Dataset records
+ + +
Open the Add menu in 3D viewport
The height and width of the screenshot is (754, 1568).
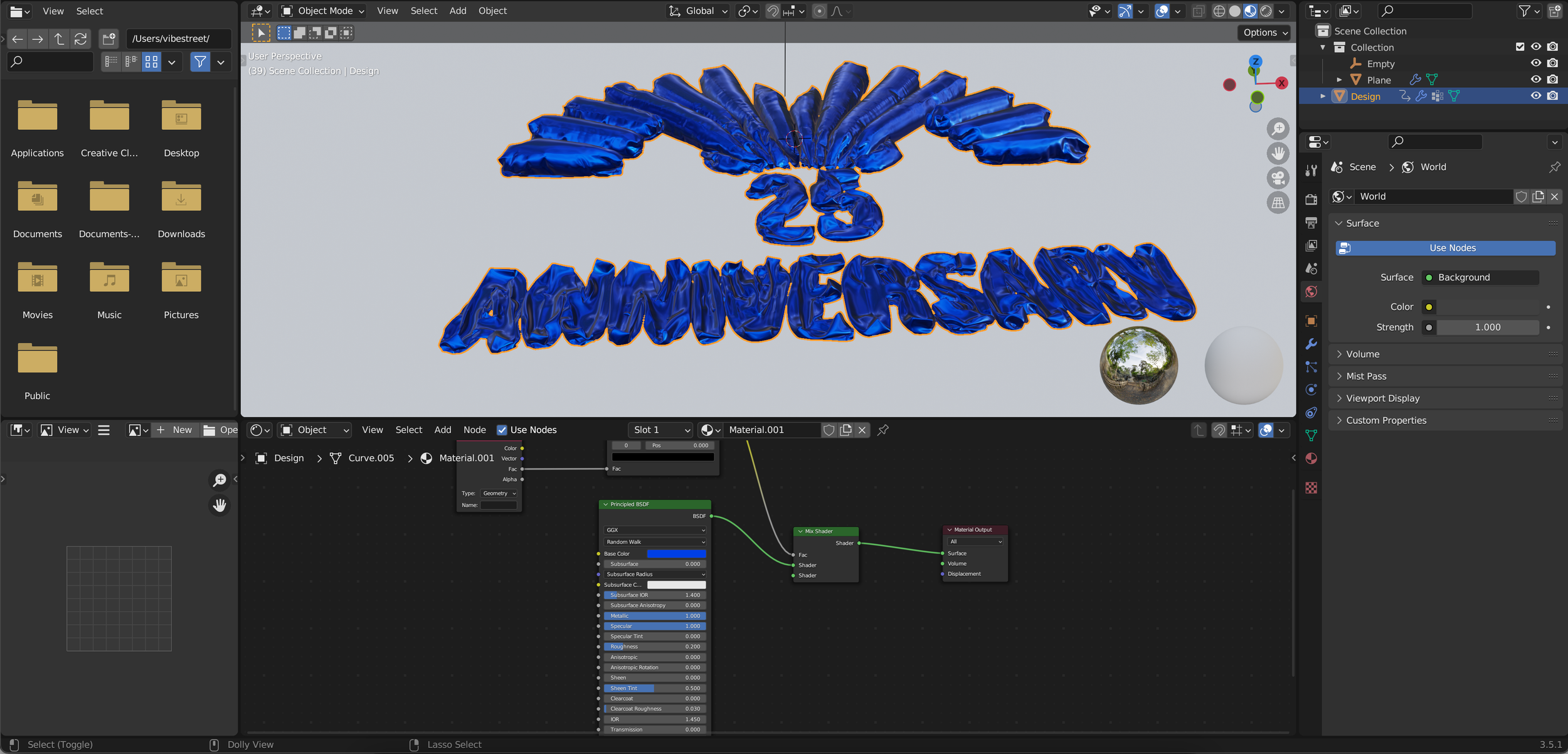pos(457,11)
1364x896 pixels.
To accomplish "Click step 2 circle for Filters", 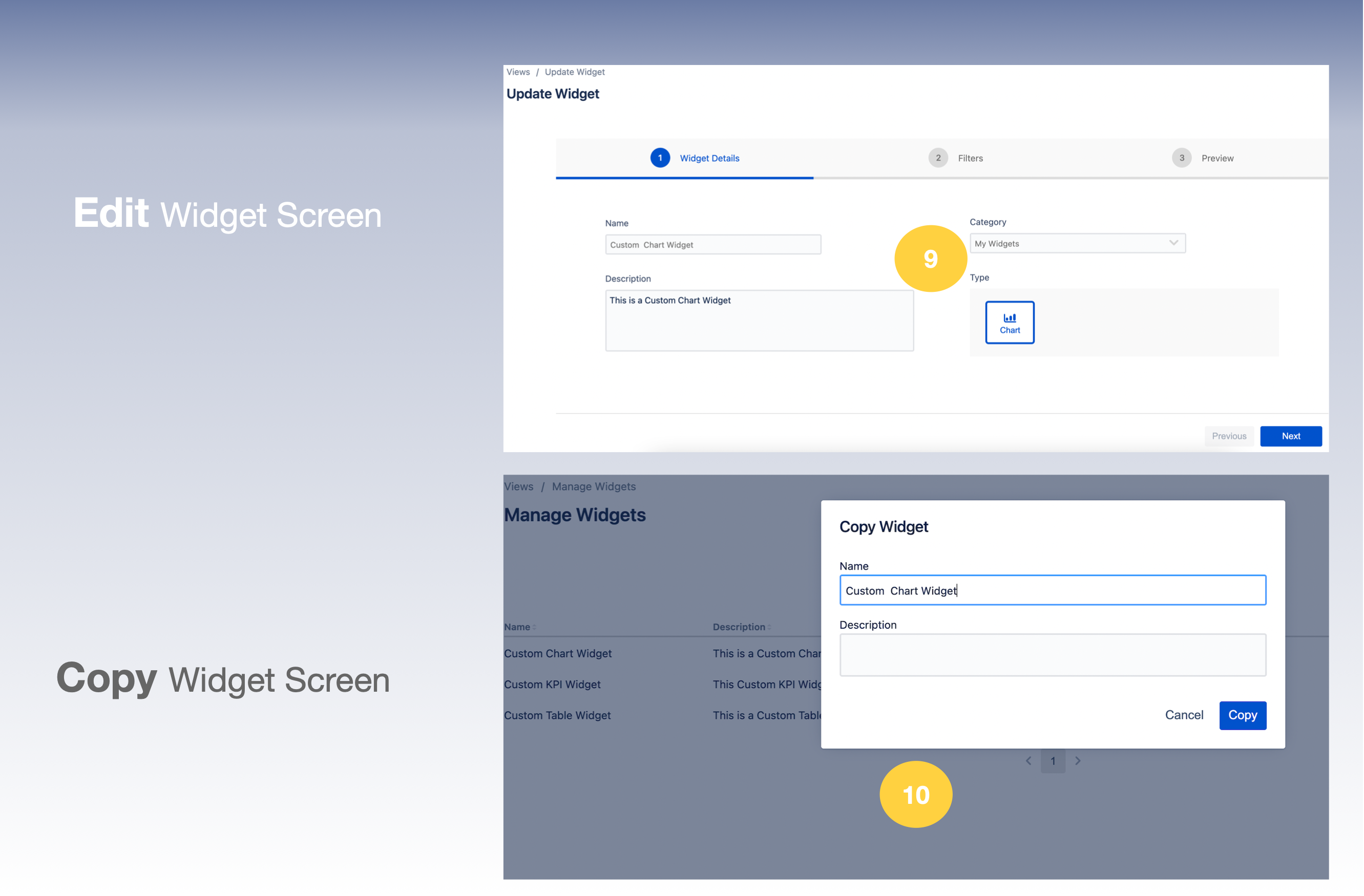I will [x=938, y=158].
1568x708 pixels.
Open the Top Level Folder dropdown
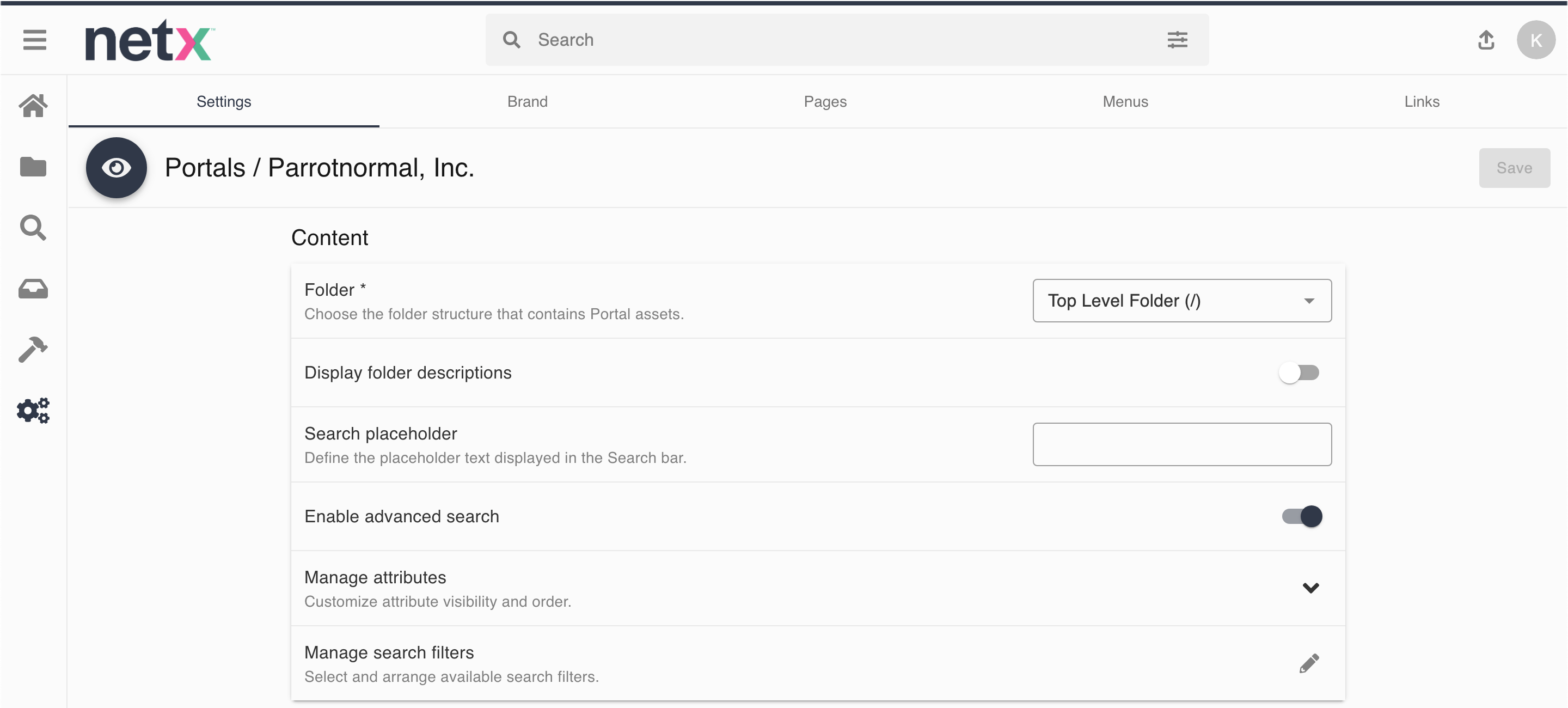(x=1181, y=301)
+ + +
Nothing but the lines from the one holding "1568x708 pixels." through the last line of the entries should be written out, exactly and inclusively, minus the pictures.

[Expected output]
1568x708 pixels.
Open the Top Level Folder dropdown
(x=1181, y=301)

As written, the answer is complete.